- THE TASK -
Below are some records; output exactly the lines from the line with "Toggle the Deluxe Comp bypass power button" to the line with "Viewport: 1456px width, 819px height.", both ends kept, and nothing more.

───── DATA FOR PROCESSING

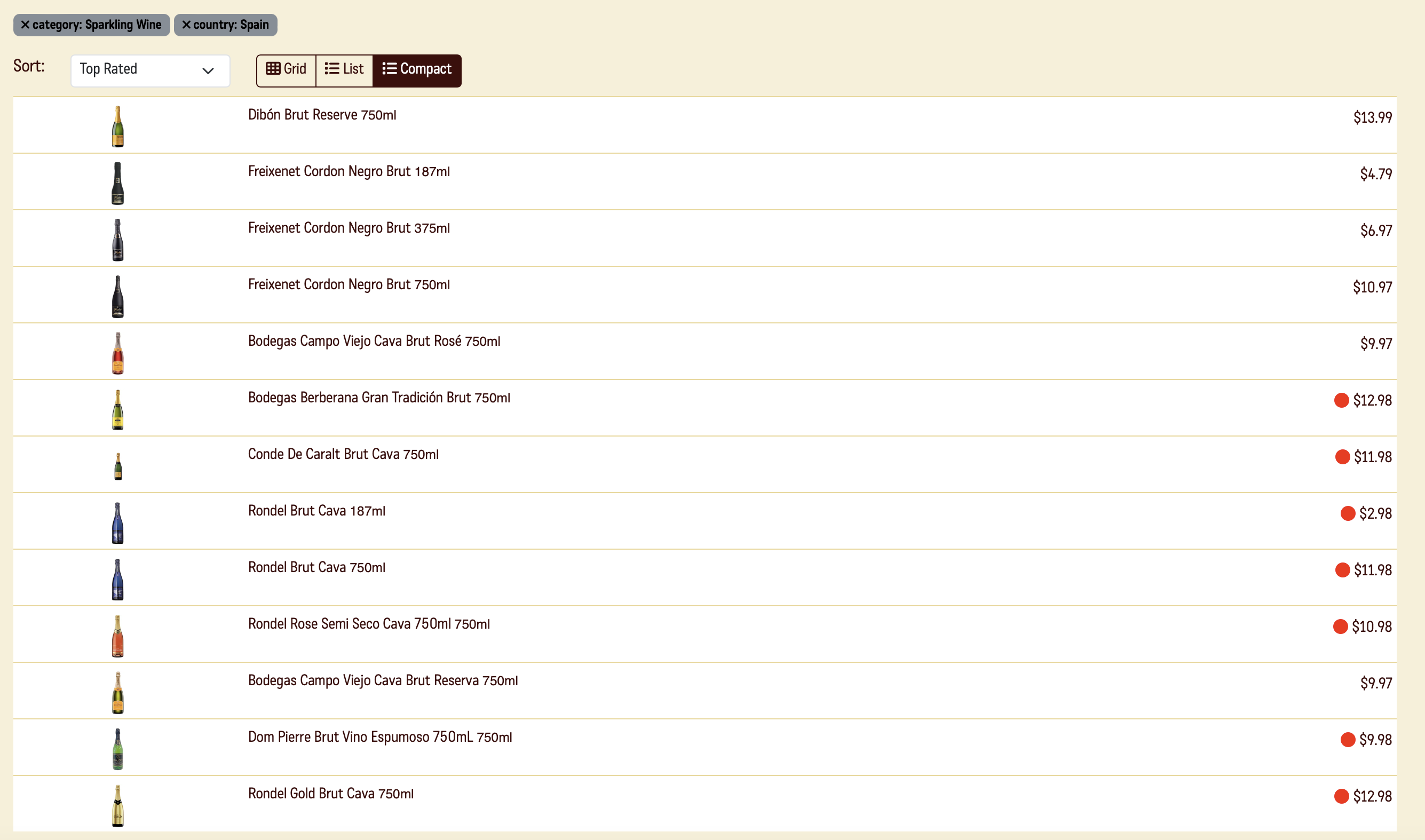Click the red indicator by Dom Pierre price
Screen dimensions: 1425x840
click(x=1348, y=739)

──────────
───── DATA FOR PROCESSING

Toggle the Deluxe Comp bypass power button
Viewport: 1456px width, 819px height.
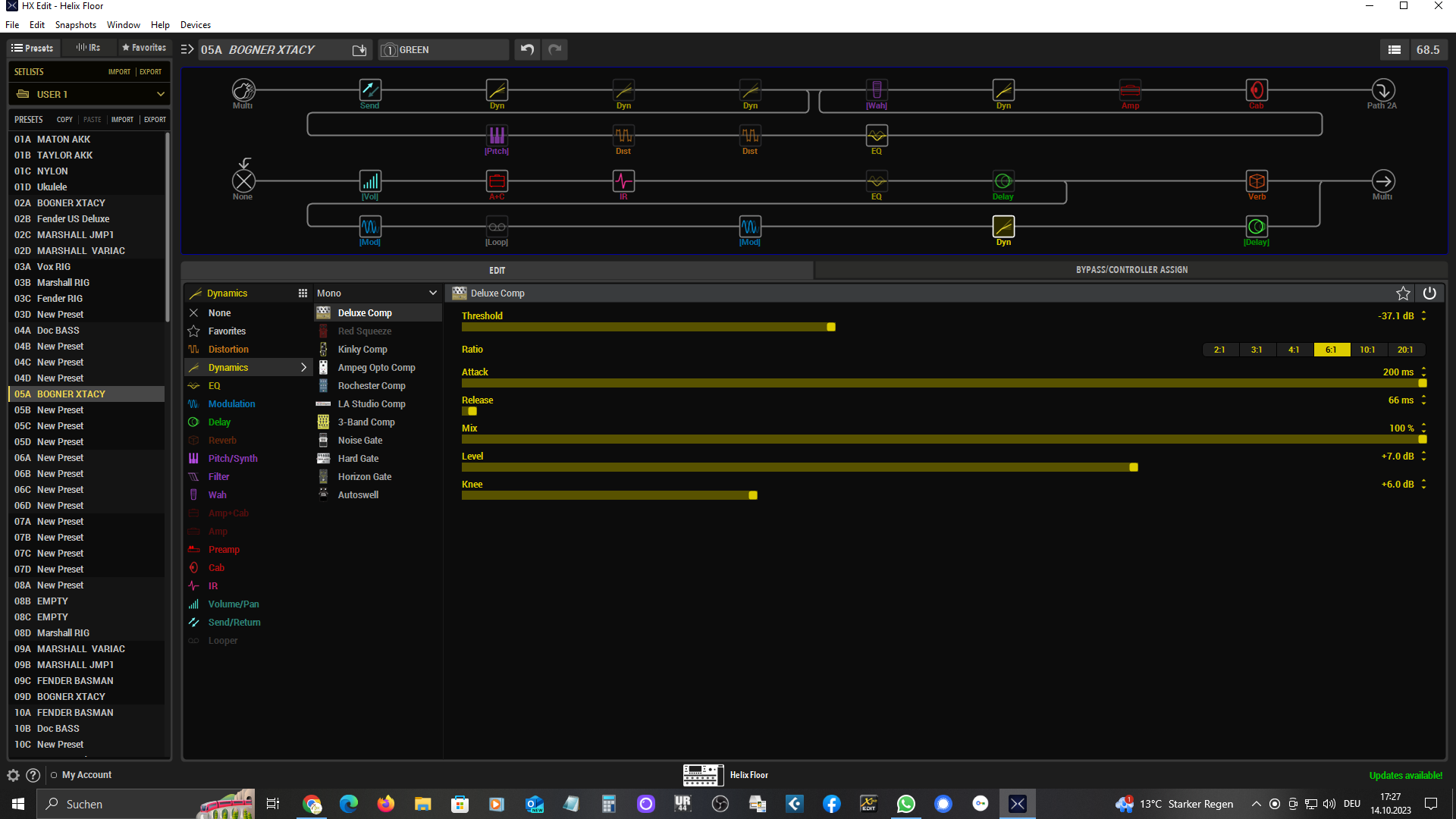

──────────

- WRITTEN REPLY -
Toggle the Deluxe Comp bypass power button
Viewport: 1456px width, 819px height.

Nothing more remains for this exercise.